Michael Loccisano/Getty Images for Doha Film Institute
Omar Offendum performs at Arab Hip Hop Concert during the 2012 Doha Tribeca Film Festival at Katara Sony Open Air Cinema on November 18, 2012 in Doha, Qatar.
It was recently announced that the U.S. will send two batteries of Patriot missiles and 400 troops to the Turkish border to help defend that country from any spillover violence from Syria. Syrian regime forces fired ballistic missiles into rebel held areas earlier this week, a move seen as an escalation of the 20-month-long civil war.
But international forces aren't the only ones responding to the violence of the regime. Some activist hip-hop artists have taken inspiration from the struggles of the rebels and they've begun incorporating the revolutionary messages of protesters into their songs.

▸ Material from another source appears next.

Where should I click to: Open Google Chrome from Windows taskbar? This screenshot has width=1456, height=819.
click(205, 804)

Syrian-American rapper Omar Offendum joins the show to talk about his connection with his homeland and how he incorporates recovultionary messages into his music.
On the incorporation of real protest chants within some of Offendum’s music, particularly #Syria:
“Well, the "hook" is in fact probably one of the most famous slogans or taglines of the revolutions from Tunisia to Egypt to Libya to Syria to Yemen to, you know, Bahrain, and they are basically saying, ‘Ash-sha?b yur?d isq?? al-nidh?m’ the people want to topple the regime or desire to see the downfall of the regime. That, like I said, has rung true through all of these different kind of revolutions across North Africa and the Middle East. And in Syria in particular, a few school boys in a southern border town calle Dera’a, had actually spray painted that on a wall at their school. And this was back, you know, early early 2011, when the first kind of revolutions in North Africa started. And when they did that, they ended up getting apprehended by secret police in Syria and ended up getting tortured for days on end. And when they returned, when the police had returned them to their families, the whole town was in an uproar. And that was essentially kind of the first protest, if you will, in Syria and that’s what kind of sparked everything after that.

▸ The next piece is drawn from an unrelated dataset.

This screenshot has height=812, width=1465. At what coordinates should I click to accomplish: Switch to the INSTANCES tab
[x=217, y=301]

On the significance of titling songs #Syria and #Jan25:
“Well, I mean, it's just in reference to the fact that its a trending topic on Twitter. You know, we did that with a song that we released last year during the Egyptian revolution, we called it #Jan25 ... Syria was very much shut off from the world, and so citizen journalism was really kind of pushing this revolution. People were risking their lives day in and day out, going to protests filming them on their cell phones and on their cameras, and uploading that onto Youtube and keeping that motivation going on Twitter.
"Even to this day, I mean you can see, if you follow if you speak Arabic, if you follow kind of the Arabic tweets coming out of Syria, they can be very detailed. You know, they can literally say, Hey watch out on this particular street corner, there’s a guy who looks like he’s homeless and sleeping, but he’s actually a rat. Be careful. Like I mean it can get really really intensely detailed. So it’s just really become like a tool, more than anything, to help kind of facilitate a lot of the work that the activists are doing.”

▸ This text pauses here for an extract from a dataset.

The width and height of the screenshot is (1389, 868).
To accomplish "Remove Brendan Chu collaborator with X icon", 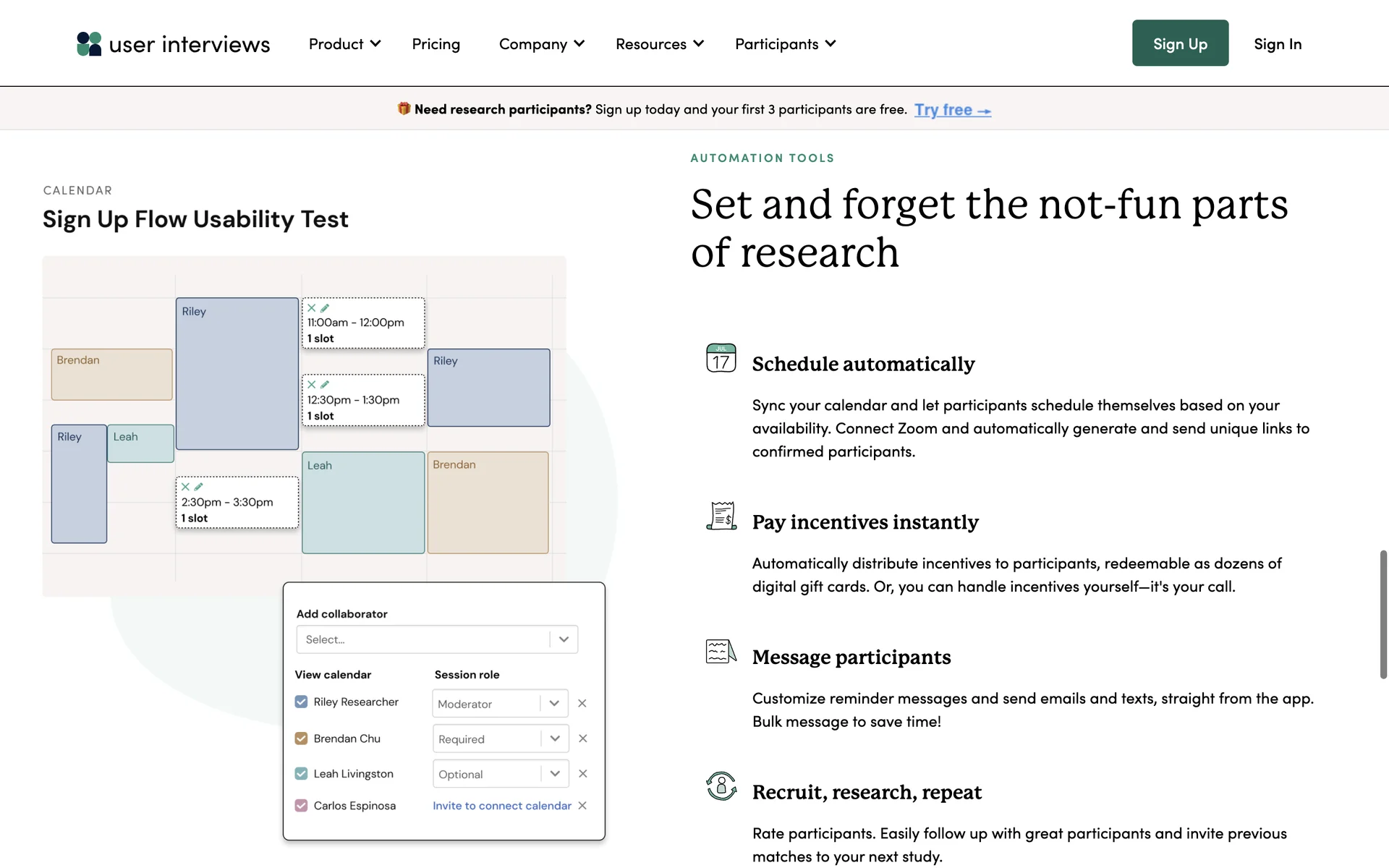I will tap(582, 739).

On the use of bilingualism, both Arabic and English, within Offendum’s music:
“It’s just a natural extension of the way that I grew up, the way that I was raised. You know, about 30% of that album, Syriana-Americana, is probably in Arabic. And that’s probably a good indication of my daily usage of the language.”
On the demystification and beauty of the Arabic language:
“Sometimes it’s cool to be able to code things in different languages. For me, it is also very freeing. Like the most beautiful thing about the Arabic language is how poetic it is. When you study Arabic, you know, poetry is the backbone of the language and so to be able to have a whole nother language and a whole nother ocean of vocabulary to be able to draw from. ”
On being banned from Syria and Offendum’s hope to be able to return one day:
“I will go back, you know, there’s no doubt about that in my mind. And my family will, and you know, everybody who has been living in exile for however long that they have been will go back, you know, I have no doubt about that. You know, to see what is happening today, sends chills down my spine when I think about what people had gone through and that barrier of fear that they broke. I mean that in itself is a triumph, the fact that they were able to move past that. And so, yes its a horrifically bloody violent chapter that we’re in right now, a phase that we’re in right now. But I do believe that we’ll be able to kind of bounce back from this and create a better, richer, stronger, freer Syria.”